If the company using the AI service doesn't foot the bill because of how their contract with the AI company was set, it is the AI company that loses money. Either is a win to me.

[–] CADmonkey@lemmy.world 3 points 16 hours ago

I love you for this comment. That's all stuff I can do.

[–] avidamoeba@lemmy.ca 6 points 17 hours ago (1 children)

Firms that find LLMs useful for this or that would start investing in their own LLM infra likely using Chinese open models. There are now models that perform well in terms of quality and speed that run on workstation-grade hardware. Those are common at corpos that build non-web software.

[–] CharlesDarwin@lemmy.world 3 points 6 hours ago (1 children)

What I don't get is why most companies are not already doing this.

I think so many corps are just going on the typical MBA mantra of not owning any infrastructure of their own, because "core competencies" and shiny object FOMO (shiny objects and "we have to scale to Google scale", LOL) or whatever.

It explains why so many people run shit in AWS even if they don't really need to and buying hardware and putting it in a co-lo would have made more sense.

This kind of thinking is probably what explains idiots doing huuuuuge AI spends that don't have to.

[–] avidamoeba@lemmy.ca 3 points 5 hours ago* (last edited 5 hours ago)
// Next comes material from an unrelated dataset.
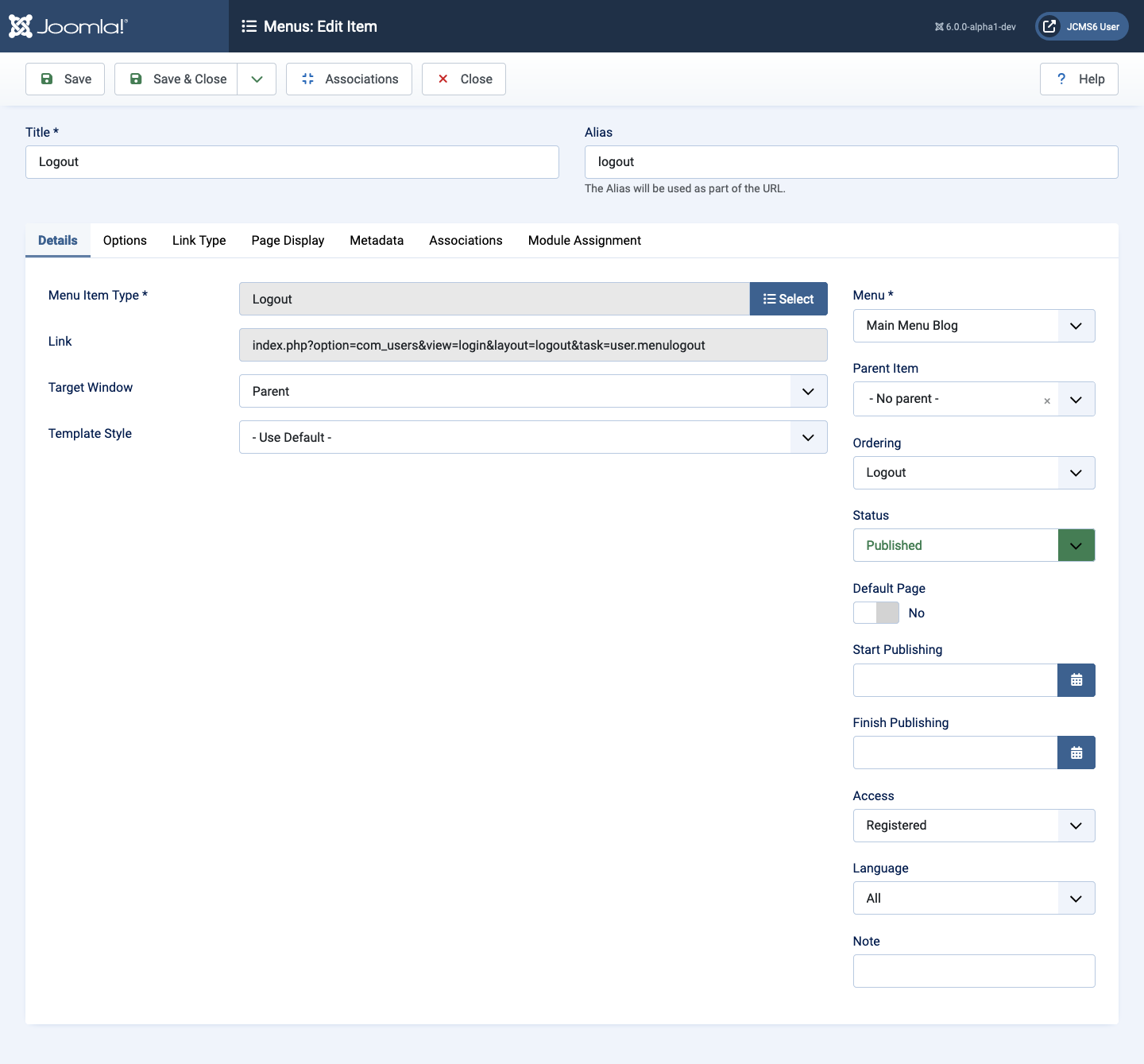Click into the Note text field
Screen dimensions: 1144x1064
click(x=973, y=971)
I think all of it comes down to short-termism. All the "core competencies" and all that, all it drives to is optimizing for higher profit for the next quarter. And short-termism is built into the system, driven by the necessary competition for capital. I.e. if you need capital for some investment that takes 2 years to materialize but another firm offers better return 1 year from now, capital goes into the second. Run this in a loop over time and you get most firms optimizing for next quarter profts.
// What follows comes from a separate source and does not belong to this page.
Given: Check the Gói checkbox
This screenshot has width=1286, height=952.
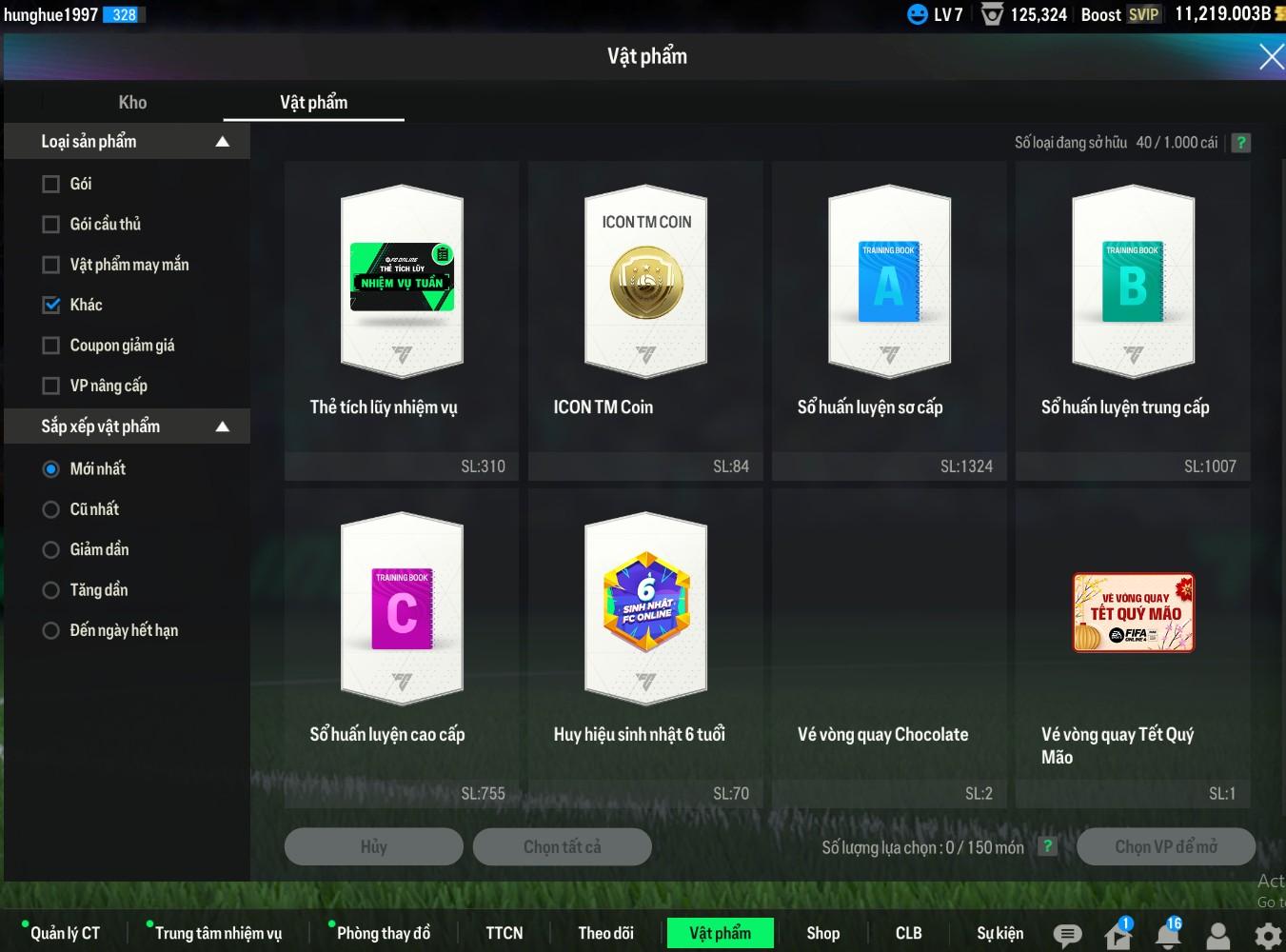Looking at the screenshot, I should tap(51, 184).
E: Why necessary - cause capital is prerequisite to any production, software, service, or hardware.

E2: I've thought MBAs are the bane of companies for most of my corporat life. These days I think that's wrong. They follow the logic of the system and if one does not, they're being replaced with one who does.

E3: I mean those phenomena you mention are absolutely behind the effects you say. All I'm saying the phenomena are all driven by the basic incentive structure of the system and are largely unescapable in traditional, non-unionized capitalist corpos.